Etes-vous candidat ?
Je ne suis candidat ni à Alger, ni ailleurs. Je préfère laisser la chance aux jeunes du PLJ, sinon ce serait de l'égoïsme de ma part.

La nouvelle loi sur les partis politiques exige que les partis réservent un quota pour les femmes. De même que l'incorporation des
jeunes en politique est un débat de l'heure. Comment vous vous y prenez ?
Nous sommes en avance sur cette loi puisqu'au congrès constitutif, 37% des femmes ont été élues à la direction politique du parti, et la moyenne d'âge de l'ensemble des congressistes est de 33 ans. Quant à l'inclusion des femmes dans les listes électorales pour les prochaines élections législatives, je dois vous avouer que dans certaines régions des réticences existent encore. Autrement dit, les mentalités ne suivent pas la loi et sont réfractaires à cette exigence de la modernité de faire de la femme un partenaire politique à part entière. J'espère que la femme algérienne profitera et saura s'affirmer par ses qualités et son sérieux. Pour ce qui est des jeunes, c'est à eux d'assumer leurs responsabilités et de s'impliquer pleinement dans la construction de l'avenir de leur pays. Personne ne le fera à leur place. Je les invite à chasser le désespoir de leur tête, et à ne pas se laisser décourager par le comportement de certains de leurs aînés qui ont failli à leur mission. Je me révolte contre ces jeunes qui acceptent qu'on les cantonne dans les 4H (Hittiste, Harga, Harba et Hogra). Je les invite à démontrer le contraire avec un esprit responsable et dans un cadre organisé. Car, la liberté a deux ennemis majeurs : l'anarchie et la dictature. Le PLJ leur est ouvert pour cette mission noble.

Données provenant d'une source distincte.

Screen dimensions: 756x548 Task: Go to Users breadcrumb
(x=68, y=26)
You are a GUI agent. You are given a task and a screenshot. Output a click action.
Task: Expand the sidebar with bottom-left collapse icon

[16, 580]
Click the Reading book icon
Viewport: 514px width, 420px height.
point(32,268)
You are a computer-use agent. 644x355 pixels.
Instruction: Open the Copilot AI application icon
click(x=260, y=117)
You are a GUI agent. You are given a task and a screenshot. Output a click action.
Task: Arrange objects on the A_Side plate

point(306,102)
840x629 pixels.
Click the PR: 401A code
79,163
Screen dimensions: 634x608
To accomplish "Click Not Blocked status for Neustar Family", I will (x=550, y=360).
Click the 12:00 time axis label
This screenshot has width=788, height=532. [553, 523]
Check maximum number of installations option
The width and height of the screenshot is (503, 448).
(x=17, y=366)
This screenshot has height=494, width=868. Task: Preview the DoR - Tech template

Vous parlez justement de «dictature». Les révolutions dans les pays arabes ont mis en avant le débat sur l'alternance au pouvoir. Que préconisez-vous dans ce domaine ?

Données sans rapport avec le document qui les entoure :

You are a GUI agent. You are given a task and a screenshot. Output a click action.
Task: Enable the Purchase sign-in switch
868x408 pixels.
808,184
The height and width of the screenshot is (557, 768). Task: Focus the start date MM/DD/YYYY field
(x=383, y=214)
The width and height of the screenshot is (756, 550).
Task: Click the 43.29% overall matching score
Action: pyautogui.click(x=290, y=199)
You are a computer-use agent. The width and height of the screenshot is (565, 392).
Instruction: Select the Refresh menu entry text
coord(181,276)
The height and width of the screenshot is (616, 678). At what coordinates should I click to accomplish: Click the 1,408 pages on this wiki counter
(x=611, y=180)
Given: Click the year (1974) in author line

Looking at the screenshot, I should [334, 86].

L'alternance est dans la nature des choses, c'est l'essence même de la démocratie qui est inconcevable sans un contre-pouvoir fort et crédible. Au sein du PLJ, nous avons tranché cette question en rejetant la monopolisation du pouvoir de la représentation nationale, c'est-à-dire les mandats illimités, qu'ils soient locaux (APC, wilaya) ou nationaux (Parlement, présidence de la République) et même la présidence du parti. Nous préconisons un seul mandat renouvelable une seule fois. Cela évitera au pays au moins une des raisons qui ont provoqué des changements violents dans les pays voisins avec les conséquences qui sont en cours, et pour certains lourdes de dangers. On peut me rétorquer et dire qu'en est-il de celui qui a réussi pendant ses deux mandats et que les électeurs veulent garder ? Dans ce cas, il doit partir et revenir plus tard s'il le désire comme l'a fait Poutine en Russie. La culture politique dans une démocratie saine s'oppose aux mandats illimités et à la monopolisation du pouvoir. Le mandat électif ne doit pas être éternel, car et le monopole du pouvoir est un facteur de blocage pour une évolution saine de la société. Et ce n'est pas les exemples qui manquent dans l'histoire.